Project: This work is part of the iMagine project that receives funding from the European Union’s Horizon 2020 research and innovation programme under grant agreement No. 101058625.

Project: This work is part of the DEEP Hybrid-DataCloud project that has received funding from the European Union’s Horizon 2020 research and innovation programme under grant agreement No 777435.

This is a plug-and-play tool to train and evaluate an phytoplankton classifier on a custom dataset using deep neural networks.

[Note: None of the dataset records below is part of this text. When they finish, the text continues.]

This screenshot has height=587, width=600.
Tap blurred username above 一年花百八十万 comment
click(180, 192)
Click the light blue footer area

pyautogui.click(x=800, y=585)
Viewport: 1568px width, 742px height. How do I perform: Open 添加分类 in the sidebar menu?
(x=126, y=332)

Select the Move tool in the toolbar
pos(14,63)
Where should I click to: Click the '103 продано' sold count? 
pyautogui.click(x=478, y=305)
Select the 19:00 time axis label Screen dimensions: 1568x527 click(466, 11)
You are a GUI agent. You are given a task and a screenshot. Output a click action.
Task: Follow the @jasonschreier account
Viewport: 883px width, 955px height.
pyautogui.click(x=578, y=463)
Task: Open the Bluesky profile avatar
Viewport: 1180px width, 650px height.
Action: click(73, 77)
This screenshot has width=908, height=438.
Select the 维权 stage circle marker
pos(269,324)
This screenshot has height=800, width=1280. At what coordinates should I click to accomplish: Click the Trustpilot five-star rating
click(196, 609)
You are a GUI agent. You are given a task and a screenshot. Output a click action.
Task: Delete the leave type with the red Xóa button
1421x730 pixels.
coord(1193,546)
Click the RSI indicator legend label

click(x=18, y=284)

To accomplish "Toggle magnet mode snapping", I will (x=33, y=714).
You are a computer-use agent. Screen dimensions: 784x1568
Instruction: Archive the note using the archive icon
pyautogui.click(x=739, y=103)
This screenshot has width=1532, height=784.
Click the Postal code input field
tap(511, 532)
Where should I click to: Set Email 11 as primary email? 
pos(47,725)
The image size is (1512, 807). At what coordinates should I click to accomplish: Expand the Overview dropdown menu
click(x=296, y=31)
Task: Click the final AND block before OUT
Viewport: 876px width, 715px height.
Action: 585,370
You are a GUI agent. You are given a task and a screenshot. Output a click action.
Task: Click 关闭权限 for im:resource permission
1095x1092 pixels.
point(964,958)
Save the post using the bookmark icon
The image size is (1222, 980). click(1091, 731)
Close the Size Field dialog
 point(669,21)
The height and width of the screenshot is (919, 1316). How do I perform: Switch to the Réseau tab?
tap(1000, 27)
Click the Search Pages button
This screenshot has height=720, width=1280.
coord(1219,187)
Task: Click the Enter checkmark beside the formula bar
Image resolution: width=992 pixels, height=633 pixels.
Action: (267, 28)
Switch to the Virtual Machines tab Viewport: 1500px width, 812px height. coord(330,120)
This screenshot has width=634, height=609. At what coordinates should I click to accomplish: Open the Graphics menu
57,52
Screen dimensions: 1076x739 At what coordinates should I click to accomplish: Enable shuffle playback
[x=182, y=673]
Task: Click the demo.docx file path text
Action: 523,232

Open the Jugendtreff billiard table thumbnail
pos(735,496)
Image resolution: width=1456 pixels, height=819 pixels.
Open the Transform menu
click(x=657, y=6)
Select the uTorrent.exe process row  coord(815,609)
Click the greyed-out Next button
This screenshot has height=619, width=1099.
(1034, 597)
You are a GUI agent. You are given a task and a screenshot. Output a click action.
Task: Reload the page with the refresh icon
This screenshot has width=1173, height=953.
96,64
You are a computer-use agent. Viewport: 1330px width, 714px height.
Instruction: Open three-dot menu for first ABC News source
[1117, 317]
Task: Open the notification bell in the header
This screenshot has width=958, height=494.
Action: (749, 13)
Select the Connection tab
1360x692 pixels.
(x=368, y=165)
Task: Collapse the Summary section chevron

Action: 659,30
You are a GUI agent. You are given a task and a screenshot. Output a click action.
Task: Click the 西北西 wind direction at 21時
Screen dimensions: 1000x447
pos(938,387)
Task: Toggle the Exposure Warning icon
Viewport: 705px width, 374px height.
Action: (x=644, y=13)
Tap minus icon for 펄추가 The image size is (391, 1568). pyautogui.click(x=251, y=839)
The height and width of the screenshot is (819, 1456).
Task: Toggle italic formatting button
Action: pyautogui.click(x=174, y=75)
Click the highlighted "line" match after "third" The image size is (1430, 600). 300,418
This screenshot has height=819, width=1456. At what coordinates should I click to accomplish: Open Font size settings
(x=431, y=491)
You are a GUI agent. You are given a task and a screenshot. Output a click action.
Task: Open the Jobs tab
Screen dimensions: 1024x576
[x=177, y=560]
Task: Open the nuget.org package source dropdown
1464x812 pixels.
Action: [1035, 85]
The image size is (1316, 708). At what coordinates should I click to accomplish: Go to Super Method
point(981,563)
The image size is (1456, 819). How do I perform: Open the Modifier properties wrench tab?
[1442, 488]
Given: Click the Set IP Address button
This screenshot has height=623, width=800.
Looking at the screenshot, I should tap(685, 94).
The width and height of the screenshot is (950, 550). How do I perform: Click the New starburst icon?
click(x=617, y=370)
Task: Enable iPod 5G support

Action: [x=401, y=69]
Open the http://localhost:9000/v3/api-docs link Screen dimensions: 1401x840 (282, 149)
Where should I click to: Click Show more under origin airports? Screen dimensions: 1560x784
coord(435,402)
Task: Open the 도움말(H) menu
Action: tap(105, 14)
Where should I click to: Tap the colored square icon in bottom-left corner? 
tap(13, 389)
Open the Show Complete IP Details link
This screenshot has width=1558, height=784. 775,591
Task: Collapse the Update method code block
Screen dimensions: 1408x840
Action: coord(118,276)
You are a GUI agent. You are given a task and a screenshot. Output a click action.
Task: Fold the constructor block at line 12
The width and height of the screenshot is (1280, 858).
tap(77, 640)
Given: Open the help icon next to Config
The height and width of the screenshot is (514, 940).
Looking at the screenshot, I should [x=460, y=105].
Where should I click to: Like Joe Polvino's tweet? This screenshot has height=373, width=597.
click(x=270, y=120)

You can find more information about it in the iMagine Marketplace.

Table of contents

  1. Installing this module
    1. Local installation
    2. Docker installation
      1. Install docker
      2. Run docker
      3. Clone the directory
      4. Run the Docker container inside the local folder
  2. Activating the module
    1. Activation of the API
    2. Activation of Jupyter notebook
  3. Train the phyto-plankton-classifier
    1. Data preprocessing
      1. Prepare the images
      2. Prepare the data splits
    2. Training methods
      1. Train with cmd
        1. Adapting the yaml file
        2. Running the training
      2. Train with Jupyter Notebooks (Recommended)
        1. Adapting the yaml file
        2. Go to Notebooks
      3. Train with Deepaas
  4. Test an image classifier
    1. Testing methods
      1. Test with Jupyter Notebooks (Recommended)
        1. Adapting the yaml file
        2. Go to Notebooks
      2. Test with Deepaas
  5. More info
  6. Acknowledgements

Installing this module

Local installation (not recommended)

Although a local installation is possible, we recommend an installation through docker. This is less likely to breake support and has been tested with latest updates. We are working with python 3.6.9 which can be difficult to install.

Requirements

This project has been tested in Ubuntu 18.04 with Python 3.6.9. Further package requirements are described in the requirements.txt file.

To start using this framework clone the repo and download the default weights:

# First line installs OpenCV requirement
apt-get update && apt-get install -y libgl1
git clone https://github.com/lifewatch/phyto-plankton-classification
cd phyto-plankton-classification
pip install -e .
curl -o ./models/phytoplankton_vliz.tar.xz https://share.services.ai4os.eu/index.php/s/rJQPQtBReqHAPf3/download #create share link from nextcloud
cd models && tar -xf phytoplankton_vliz.tar.xz && rm phytoplankton_vliz.tar.xz

Install through Docker (recommended)

1.1 Install docker

Install Docker Desktop.

1.2 Run docker

Ensure Docker is installed and running on your system before executing the DEEP-OC Phytoplankton Classification module using Docker containers. So open docker, if correct, you should see a small ship (docker desktop) symbol running on the bottom right of your windows screen

1.3 Clone the directory

The directory is cloned so that the remote and the local directory are the same. This makes it easier to copy files inside the remote directory

git clone https://github.com/lifewatch/phyto-plankton-classification
cd phyto-plankton-classification

1.4 Run the Docker Container Inside the Local Folder

After Docker is installed and running, you can run the ready-to-use Docker container to run this module. There are two options for handling images based on their storage location:

Run container and only have local access

docker run -ti -p 8888:8888 -p 5000:5000 -v "$(pwd):/srv/phyto-plankton-classification" deephdc/uc-lifewatch-deep-oc-phyto-plankton-classification:latest /bin/bash

Tip: Rclone can also be configured to acces nextcloud server, follow Tutorial.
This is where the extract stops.